When you would reach for Embedding
Embedding comes up when the question is fundamentally about architecture.
OpenAI's text-embedding-3-large produces 3,072-dim vectors.
When you would reach for Recursive Chunking
Recursive Chunking comes up when the question is fundamentally about agents & tools.
A 5000-character article: recursive splitter at 1000 chars with 100-char overlap → 6 chunks, each ending on a natural sentence boundary.
Frequently asked
What is the difference between Embedding and Recursive Chunking?

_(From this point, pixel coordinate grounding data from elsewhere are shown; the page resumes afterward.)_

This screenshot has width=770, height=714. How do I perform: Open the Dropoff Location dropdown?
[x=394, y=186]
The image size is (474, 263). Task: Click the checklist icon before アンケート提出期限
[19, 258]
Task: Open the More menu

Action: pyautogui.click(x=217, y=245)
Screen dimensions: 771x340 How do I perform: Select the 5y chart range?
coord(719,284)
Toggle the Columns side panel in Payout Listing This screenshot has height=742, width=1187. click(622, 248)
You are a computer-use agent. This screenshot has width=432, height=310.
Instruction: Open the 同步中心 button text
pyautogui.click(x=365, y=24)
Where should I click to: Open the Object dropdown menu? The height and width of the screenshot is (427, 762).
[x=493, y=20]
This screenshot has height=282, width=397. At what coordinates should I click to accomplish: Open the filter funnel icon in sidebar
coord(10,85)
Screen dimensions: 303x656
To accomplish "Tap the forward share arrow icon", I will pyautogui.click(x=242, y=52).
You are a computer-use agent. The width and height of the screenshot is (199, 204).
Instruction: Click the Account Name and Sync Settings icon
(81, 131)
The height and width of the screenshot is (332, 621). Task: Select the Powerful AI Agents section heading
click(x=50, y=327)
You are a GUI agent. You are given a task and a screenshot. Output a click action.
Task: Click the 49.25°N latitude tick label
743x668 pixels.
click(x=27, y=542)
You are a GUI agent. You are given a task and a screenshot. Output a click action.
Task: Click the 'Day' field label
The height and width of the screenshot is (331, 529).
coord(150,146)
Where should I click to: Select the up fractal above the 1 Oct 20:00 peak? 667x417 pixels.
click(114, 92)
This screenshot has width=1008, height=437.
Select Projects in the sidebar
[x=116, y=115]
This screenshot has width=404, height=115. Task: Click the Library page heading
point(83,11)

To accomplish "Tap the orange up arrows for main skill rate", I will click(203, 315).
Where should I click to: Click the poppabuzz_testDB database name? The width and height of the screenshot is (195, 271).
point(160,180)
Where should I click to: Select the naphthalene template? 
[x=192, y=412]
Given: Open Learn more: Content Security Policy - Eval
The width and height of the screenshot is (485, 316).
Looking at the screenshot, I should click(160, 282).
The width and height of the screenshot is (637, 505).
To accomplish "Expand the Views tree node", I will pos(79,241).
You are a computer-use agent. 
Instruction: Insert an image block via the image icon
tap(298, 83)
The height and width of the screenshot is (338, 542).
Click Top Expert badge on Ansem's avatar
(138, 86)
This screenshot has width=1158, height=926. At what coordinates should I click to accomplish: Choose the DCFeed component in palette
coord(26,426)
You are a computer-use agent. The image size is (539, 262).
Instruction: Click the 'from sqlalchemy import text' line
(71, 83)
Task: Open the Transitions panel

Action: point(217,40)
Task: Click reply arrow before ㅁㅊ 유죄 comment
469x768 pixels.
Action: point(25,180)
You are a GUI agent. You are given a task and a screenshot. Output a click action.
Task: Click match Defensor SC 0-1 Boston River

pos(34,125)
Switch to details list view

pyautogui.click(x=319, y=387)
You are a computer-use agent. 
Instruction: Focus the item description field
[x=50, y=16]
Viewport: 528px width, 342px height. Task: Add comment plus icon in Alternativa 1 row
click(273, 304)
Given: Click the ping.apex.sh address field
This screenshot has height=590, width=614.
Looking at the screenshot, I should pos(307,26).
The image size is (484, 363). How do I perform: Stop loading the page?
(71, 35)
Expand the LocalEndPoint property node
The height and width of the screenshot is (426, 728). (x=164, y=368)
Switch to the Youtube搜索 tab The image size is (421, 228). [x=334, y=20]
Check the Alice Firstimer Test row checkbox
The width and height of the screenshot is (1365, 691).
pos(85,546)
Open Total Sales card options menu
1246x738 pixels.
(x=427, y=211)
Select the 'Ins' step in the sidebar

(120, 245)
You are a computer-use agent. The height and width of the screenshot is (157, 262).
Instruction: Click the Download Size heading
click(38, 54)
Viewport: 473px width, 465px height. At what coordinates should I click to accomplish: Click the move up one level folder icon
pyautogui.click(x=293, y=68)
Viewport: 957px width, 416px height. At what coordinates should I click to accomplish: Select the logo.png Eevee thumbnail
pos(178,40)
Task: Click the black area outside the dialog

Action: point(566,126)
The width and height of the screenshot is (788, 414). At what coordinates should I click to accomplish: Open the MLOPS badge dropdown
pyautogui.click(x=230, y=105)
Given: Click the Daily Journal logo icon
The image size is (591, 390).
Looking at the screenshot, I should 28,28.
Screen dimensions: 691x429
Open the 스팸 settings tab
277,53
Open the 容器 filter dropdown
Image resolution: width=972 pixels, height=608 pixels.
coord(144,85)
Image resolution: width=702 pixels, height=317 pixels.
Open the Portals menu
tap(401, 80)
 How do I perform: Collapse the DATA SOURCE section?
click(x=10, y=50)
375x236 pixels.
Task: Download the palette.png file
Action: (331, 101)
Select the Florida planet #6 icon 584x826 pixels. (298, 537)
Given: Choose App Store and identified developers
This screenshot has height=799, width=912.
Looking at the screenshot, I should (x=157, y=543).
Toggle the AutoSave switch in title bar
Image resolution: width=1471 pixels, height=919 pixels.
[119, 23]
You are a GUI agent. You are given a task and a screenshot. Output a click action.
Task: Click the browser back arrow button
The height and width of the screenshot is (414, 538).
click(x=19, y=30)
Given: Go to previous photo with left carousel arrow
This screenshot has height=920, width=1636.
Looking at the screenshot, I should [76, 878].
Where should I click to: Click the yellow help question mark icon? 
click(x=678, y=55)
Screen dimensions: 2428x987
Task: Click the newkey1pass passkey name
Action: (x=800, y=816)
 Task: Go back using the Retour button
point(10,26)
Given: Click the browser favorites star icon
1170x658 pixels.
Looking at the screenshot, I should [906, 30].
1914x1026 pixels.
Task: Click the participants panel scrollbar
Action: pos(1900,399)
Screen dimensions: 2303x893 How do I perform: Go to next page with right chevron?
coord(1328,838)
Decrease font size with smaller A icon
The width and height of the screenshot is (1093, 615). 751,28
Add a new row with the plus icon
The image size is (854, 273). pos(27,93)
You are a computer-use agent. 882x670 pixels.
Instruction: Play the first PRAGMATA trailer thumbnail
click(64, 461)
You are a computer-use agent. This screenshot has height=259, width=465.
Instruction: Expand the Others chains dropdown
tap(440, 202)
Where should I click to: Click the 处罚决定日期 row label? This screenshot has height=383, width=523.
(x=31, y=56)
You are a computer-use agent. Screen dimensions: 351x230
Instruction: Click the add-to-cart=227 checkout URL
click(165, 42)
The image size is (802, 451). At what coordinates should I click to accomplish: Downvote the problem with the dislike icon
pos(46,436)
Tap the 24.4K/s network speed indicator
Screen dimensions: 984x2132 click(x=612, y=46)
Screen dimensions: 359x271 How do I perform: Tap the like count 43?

Embedding: An embedding is a list of numbers (a vector) that represents a piece of input — a word, a sentence, an image — in a space where similar things end up close together. Recursive Chunking: Recursive chunking splits text by trying progressively smaller separators — paragraphs, then sentences, then words — until each chunk fits the target size, preserving natural boundaries where possible.
When should I use Embedding vs Recursive Chunking?
Embedding is the right concept when you are focused on architecture. Recursive Chunking applies when you are focused on agents & tools.
Are Embedding and Recursive Chunking the same thing?
No. Embedding is architecture; Recursive Chunking is agents & tools. They are related but address different parts of the AI stack.